Caso en cuestión: Zero Dark Thirty (traducida al español como La noche más oscura), la película de Kathryn Bigelow (la misma directora de The Hurt Locker, traducida al español como En tierra hostil) que narra en detalle el proceso que llevó a la captura de Osama Bin Landen.

Por supuesto, en la película hay una narrativa gruesa de una agente de la CIA que prácticamente sola y en contra de burocracias ineficientes (la de su propio país y la pakistaní) logra dar con el inesperado paradero de Bin Laden.  Es la historia clásica de una mujer valiente (algo arrogante) y convencida (casi obsesiva) que logra salirse con la suya. Ahí no hay nada nuevo.

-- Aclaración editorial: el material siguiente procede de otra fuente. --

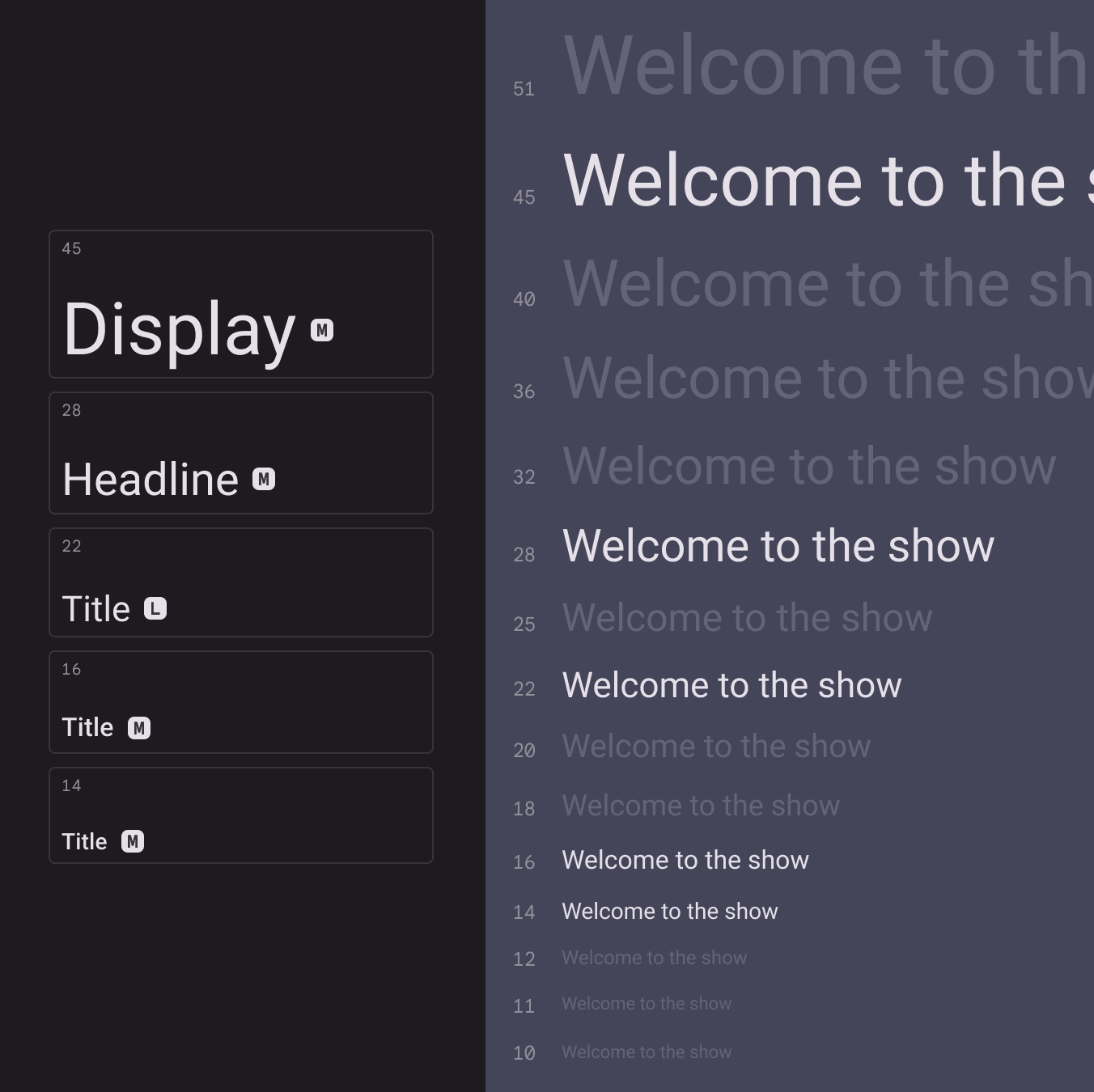Select the size 51 sample text row
This screenshot has width=1094, height=1092.
click(825, 66)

Lo interesante es el argumento de la película según el cual, la tortura fue un elemento esencial para obtener información de inteligencia sobre el paradero del líder de Al Qaeda.  Tortura, además, practicada en los más oscuros e ilegales centros de detención instalados por el gobierno estadounidense alrededor del mundo.  Sin esta inteligencia obtenida gracias a la administración Bush y sus muy cuestionables métodos, sentencia la película, la administración Obama jamás hubiese dado con el paradero del reconocido terrorista.

Al parecer los productores contaron con un acervo importante de información clasificada que hace pensar que la descripción del proceso es relativamente acertada.  El asunto es que en varios apartes, la cosa deja de ser narración pura y objetiva y se insertan unas declaraciones en los diálogos que cuestionan duramente la política de la administración Obama en contra del uso de la tortura. Aquí el asunto deja de lucir menos como ficción cinematográfica y empieza a rayar con el panfleto político.

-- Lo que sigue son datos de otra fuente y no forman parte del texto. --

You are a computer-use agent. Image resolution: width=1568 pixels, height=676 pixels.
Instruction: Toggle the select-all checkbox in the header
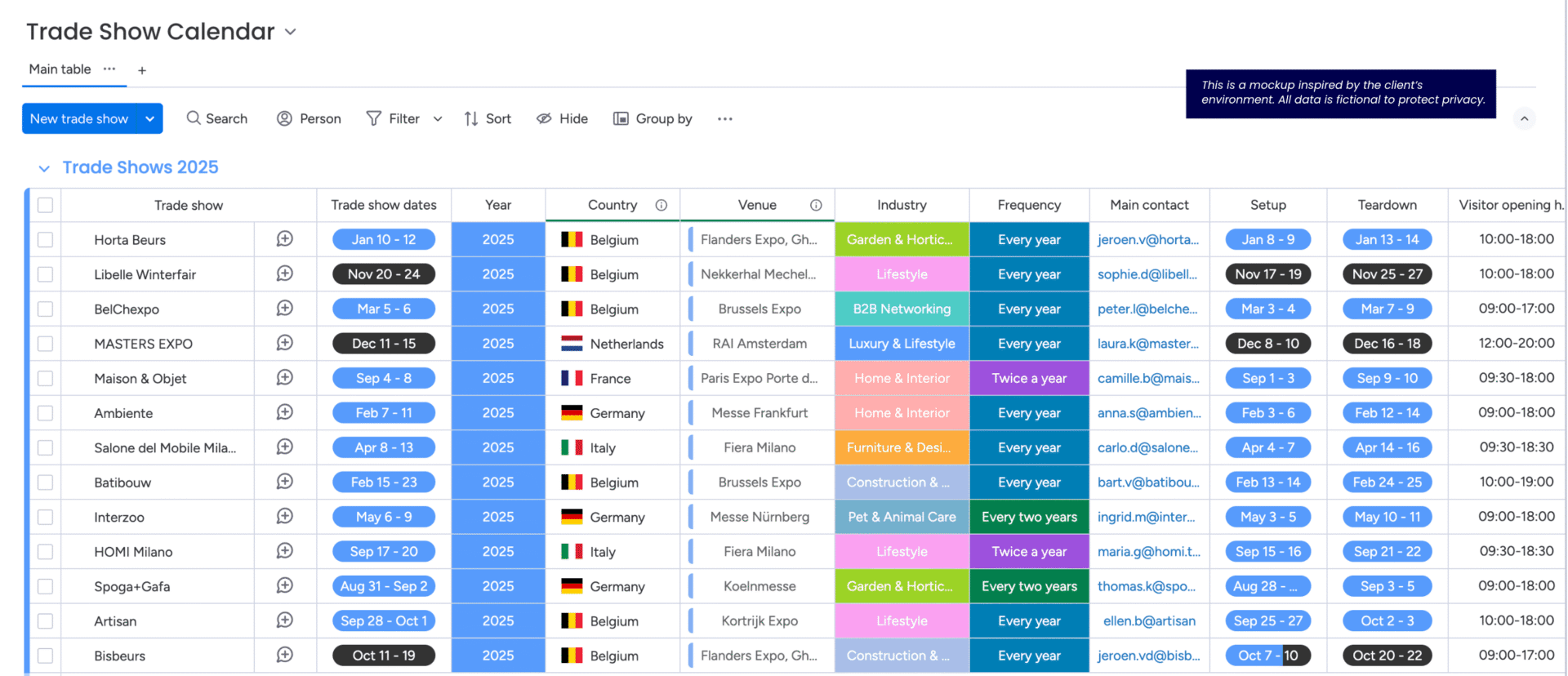pyautogui.click(x=45, y=205)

El debate en Estados Unidos alrededor de esta producción fue duro y dejó en claro que el país está profundamente dividido alrededor de este argumento que, dicho sea de paso, fue el dominante dentro de las filas del partido republicano cuando Bin Laden fue dado de baja.

Otro elemento interesante tiene que ver con la forma en que la película construye a la CIA y la burocracia gubernamental en general. En este plano, la propuesta es más gris y compleja: son buenos obteniendo información (siempre en el espacio de la ilegalidad nacional e internacional) pero son pésimos a la hora de tomar decisiones. La tensión entre ‘lo tecnocrático’ (¡!) de los funcionarios medios y las motivaciones políticas de los altos mandos que lo contaminan y arruinan todo, está siempre presente.

Mejor dicho, vaya y véasela. Pero no con ojos de crítico de cine.  No se trata de una gran pieza de arte ni mucho menos, pero si de un documento interesante para observar cómo construyen los estadounidenses un momento de trascendental importancia en su propia historia nacional.